Alcohol in Ireland now costs so little that a woman can consume enough to damage her health by spending just €5.50 a week while a "fatal" amount can be bought for less than €10, a new pricing survey suggests.
In its latest alcohol market review and price survey, Alcohol Action Ireland (AAI) has said the price of alcohol in the Republic demonstrates "the remarkable affordability of alcohol to everyday shoppers".
Its report says there is an urgent necessity to implement the Public Health (Alcohol) Bill, including minimum unit pricing, to “ensure the low cost of the strongest, cheapest alcohol will be tackled”.
Published on Thursday, the survey suggests alcohol is cheap not only in major retail operators but across all retail outlets.
According to HSE low-risk weekly guidelines on consumption, men should drink no more than 17 standard drinks – with one standard drink being a small glass of wine or beer – while it is recommended that women consume no more than 11 such drinks.
The survey, conducted in four locations, two urban and two regional, suggests cider remains the cheapest alcohol product available with beer coming in in second place just ahead of wine, gin and vodka.
The methodology deployed sought to establish the unit cost per standard drink which is put at 10g of pure alcohol. So a 4.3 per cent beer in a 500ml volume container contains 1.7 standard drinks, while gin that is 37.5 per cent in a 700ml bottle contains 21 standard drinks.
A man consuming alcohol within the HSE low-risk guidelines reaches the weekly threshold for as little as €8.49 while a woman reaches the weekly threshold for as little as €5.49. The average annual hourly earnings of all employees was €22.43 in 2017 while the national minimum wage is €9.55 per hour.
"At this level of affordability, for a tenner you can buy enough drink to cause a fatal alcohol overdose," Dr Bobby Smyth, consultant child and adolescent psychiatrist and AAI board member.
The Irish consumer can spend as little as 50 cent for beer and cider while the price of a single standard gin drink was put at 60 cent, slightly less than the cost of vodka. A standard drink of wine was said to be 56 cent while a small whiskey was priced at just under 74 cent.

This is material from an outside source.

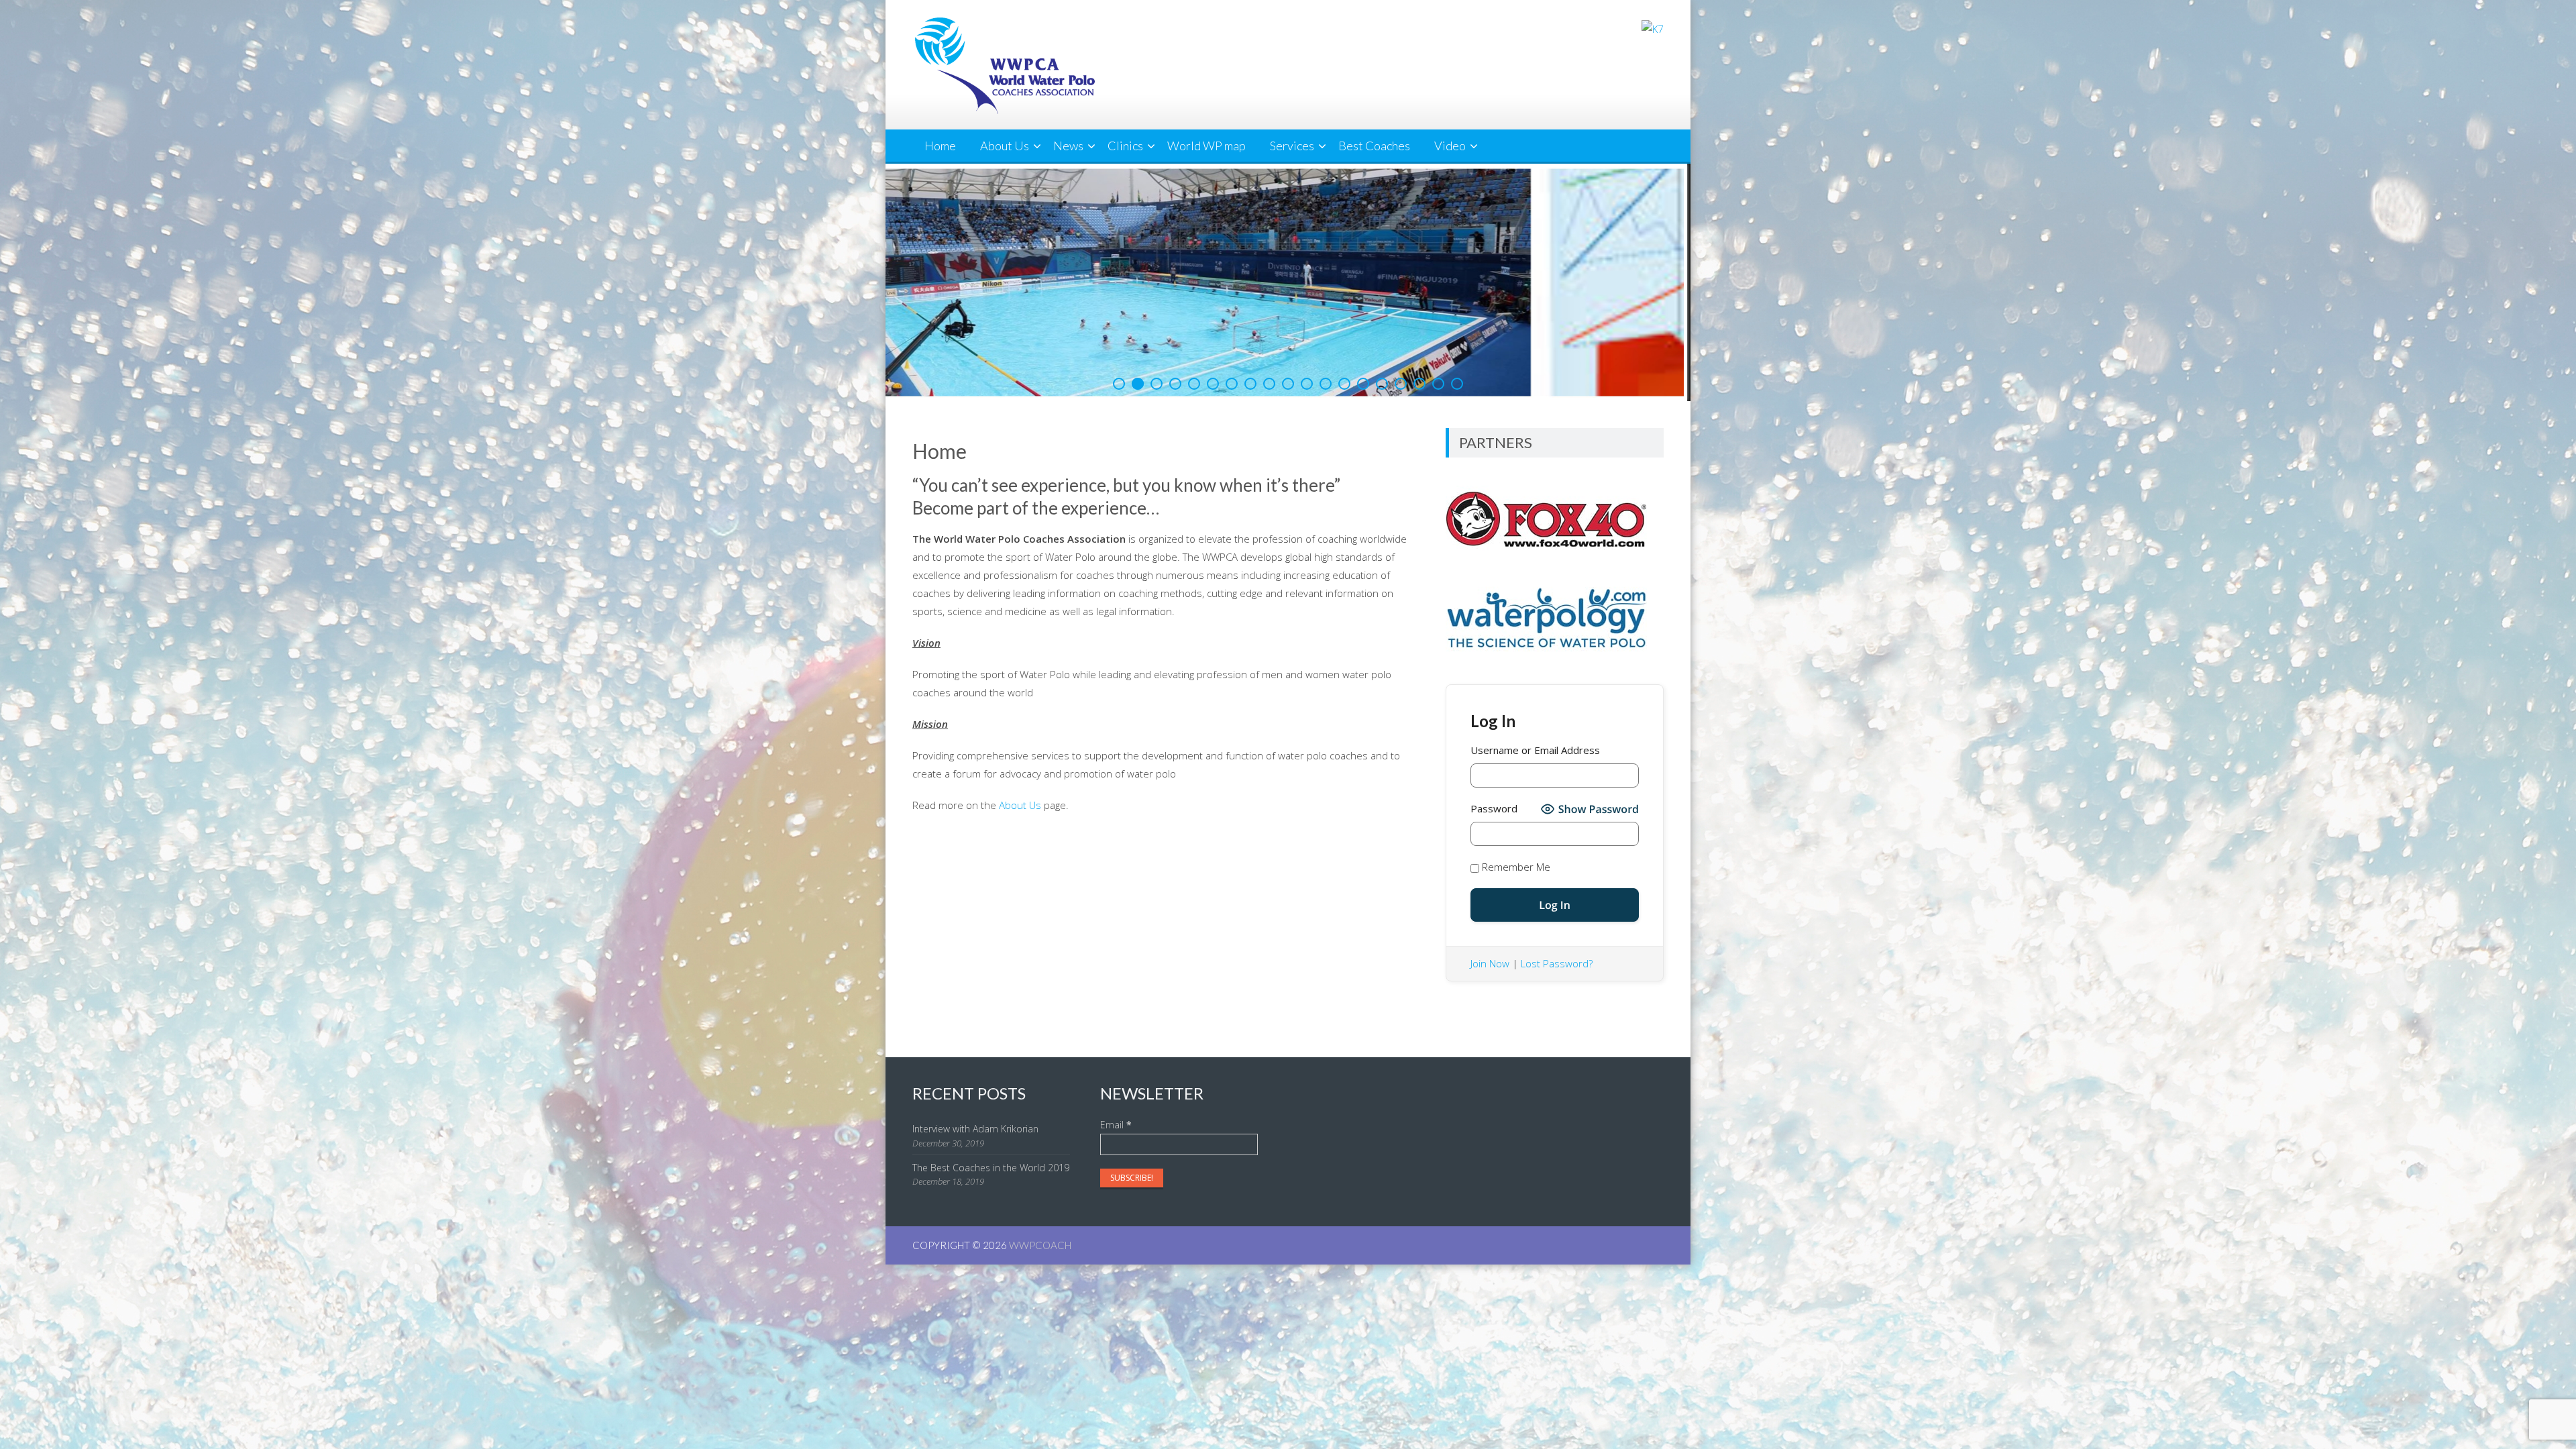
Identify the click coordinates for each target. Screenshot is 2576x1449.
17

The survey highlights what it said was a “sophisticated retailing model” deployed nationwide by the alcohol industry and their retail partners that maximises the yields from alcohol sales.

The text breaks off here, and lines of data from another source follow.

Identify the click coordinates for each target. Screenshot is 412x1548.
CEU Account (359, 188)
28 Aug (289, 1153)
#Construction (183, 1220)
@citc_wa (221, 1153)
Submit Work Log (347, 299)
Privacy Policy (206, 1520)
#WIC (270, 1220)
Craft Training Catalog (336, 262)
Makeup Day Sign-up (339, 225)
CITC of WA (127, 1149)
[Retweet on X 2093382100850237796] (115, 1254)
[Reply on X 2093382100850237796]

In many cases, the authors claim, it is as cheap to buy gin or whiskey in a convenience store as a large supermarket; strong, cheap beer is often as affordable in small shops as it is in large supermarkets and cider is universally cheap through all levels of alcohol retailing.

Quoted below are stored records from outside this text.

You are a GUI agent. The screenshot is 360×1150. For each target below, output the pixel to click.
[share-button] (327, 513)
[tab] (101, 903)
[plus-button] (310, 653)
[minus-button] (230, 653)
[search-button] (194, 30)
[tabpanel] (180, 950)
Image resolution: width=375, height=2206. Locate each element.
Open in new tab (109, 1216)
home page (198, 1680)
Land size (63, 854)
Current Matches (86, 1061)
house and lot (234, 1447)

“Given the ubiquity of cheap alcohol in all stores, the loss of the original structural separation measures proposed within the Public Health (Alcohol) Bill but lobbied against by retailers and diluted by Seanad Éireann in 2017, remains a significant lost opportunity to curb alcohol marketing by intrusive visibility in-store,” said Eunan McKinney, head of communications at the AAI.
The price of drinking alcohol in a pub has increased by well over 300 per cent since the late 1990s but the cost of alcohol consumed at home has fallen dramatically and, in real terms, is now more than 50 per cent cheaper than it was in the summer of 1998.
We have the big retail chains – Tesco, Dunnes Stores, Centra, Spar and Costcutter – to thank or to blame. They control the vast bulk of alcohol sales in the Republic and their aggressive use of it as a loss leader has seen below cost selling become common place.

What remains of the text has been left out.